Participants: Eleven thousand five hundred children with repeat measures of sleep from birth based on parent-reported questionnaires. Data on daytime and nighttime sleep duration and timings and night awakenings at 8 timepoints from age 6 months to 11 years.
Results: Total sleep duration steadily fell from 13 hours and 12 minutes during infancy to 9 hours and 49 minutes at 11 years of age. Compared with earlier studies, the younger children in this cohort slept for a shorter period. The variation in sleep duration was very wide: from 10 to 17 hours in early infancy, narrowing to 8.5 to 11 hours at 11 years.

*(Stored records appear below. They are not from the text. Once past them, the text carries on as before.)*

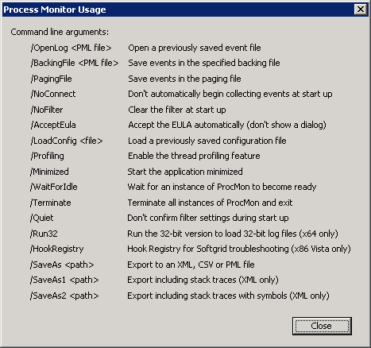
Task: Click the /HookRegistry argument label
Action: coord(56,249)
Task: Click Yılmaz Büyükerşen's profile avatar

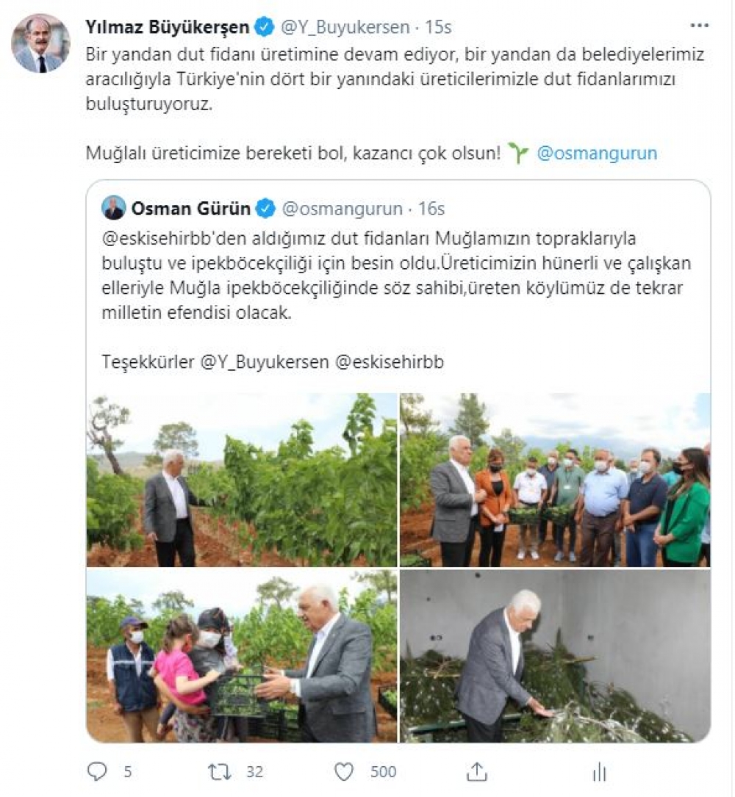Action: point(40,43)
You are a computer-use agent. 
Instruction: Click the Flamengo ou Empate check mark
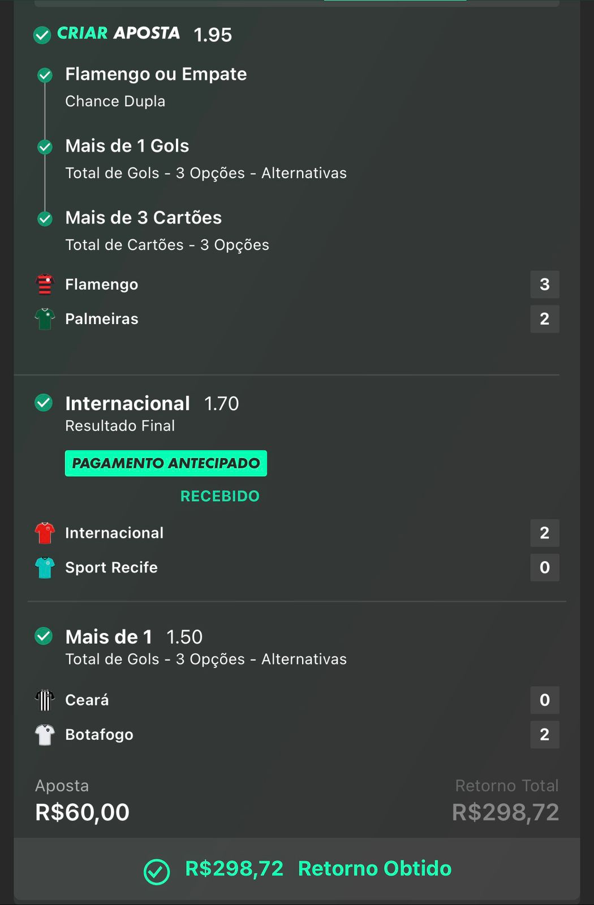(45, 75)
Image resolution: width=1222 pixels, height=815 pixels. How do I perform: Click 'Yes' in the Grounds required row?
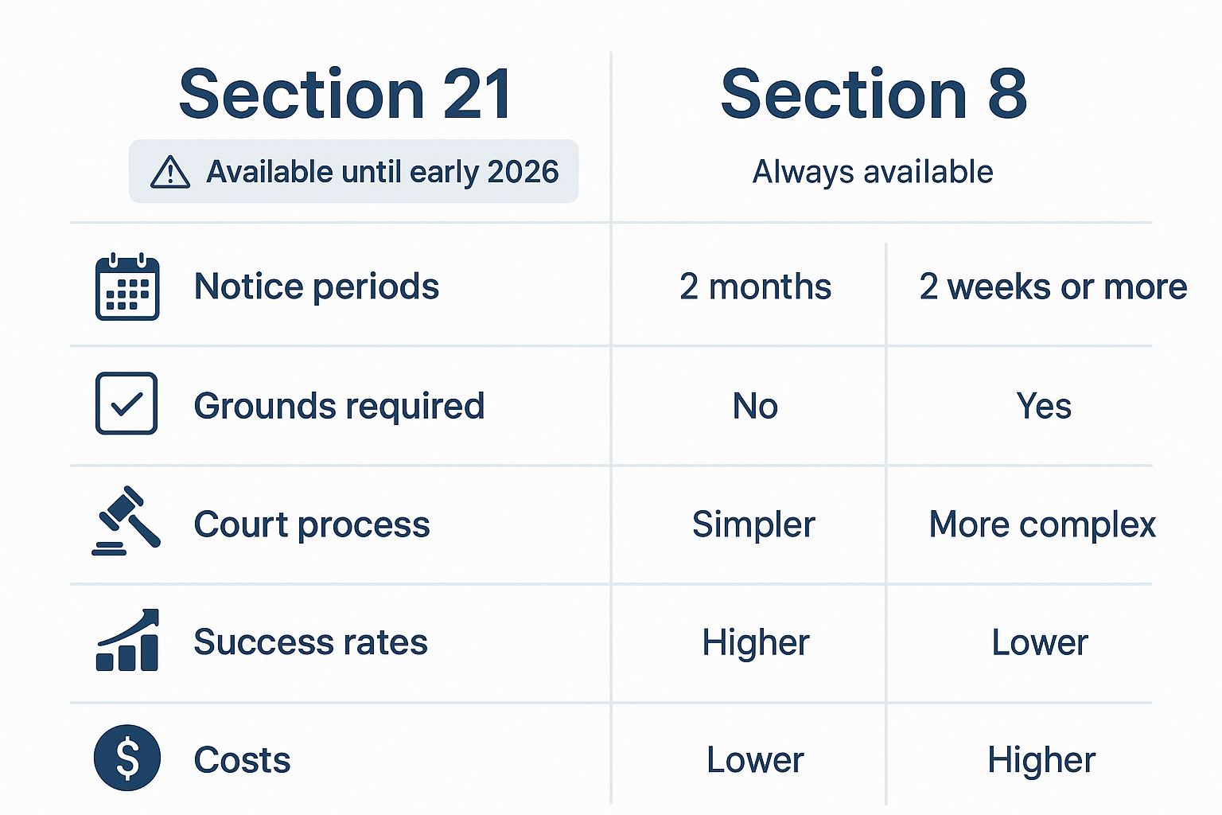(x=1044, y=406)
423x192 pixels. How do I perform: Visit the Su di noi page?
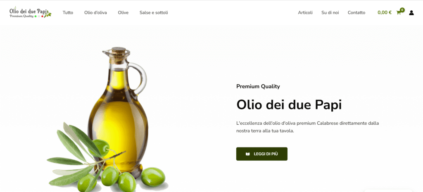[330, 13]
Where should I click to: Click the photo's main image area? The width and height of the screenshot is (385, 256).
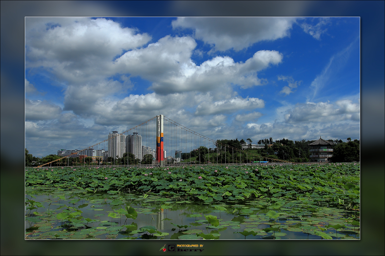coord(193,128)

Half of the children at preschool age woke at least once during the night, but frequent waking (> 3 times) peaked in infancy (10% of all infants) and steadily declined in the preschool-aged years. Despite going to bed at the same time, girls slept consistently longer than boys (by 5-10 minutes). Children from low-income families went to bed later and woke up later, but there was little difference in total sleep duration. Children of younger mothers (< 21 years) slept longer, whereas children of older mothers (> 35 years) slept persistently less. Children in larger families tended to go to bed later, as did the minority group of non-White children in the cohort.
Conclusions: Given the wide natural variation of sleep in the childhood population, any recommendations on optimal sleep duration at any age must take into account considerable individual variability.
Keywords: ALSPAC; Sleep; duration; epidemiology.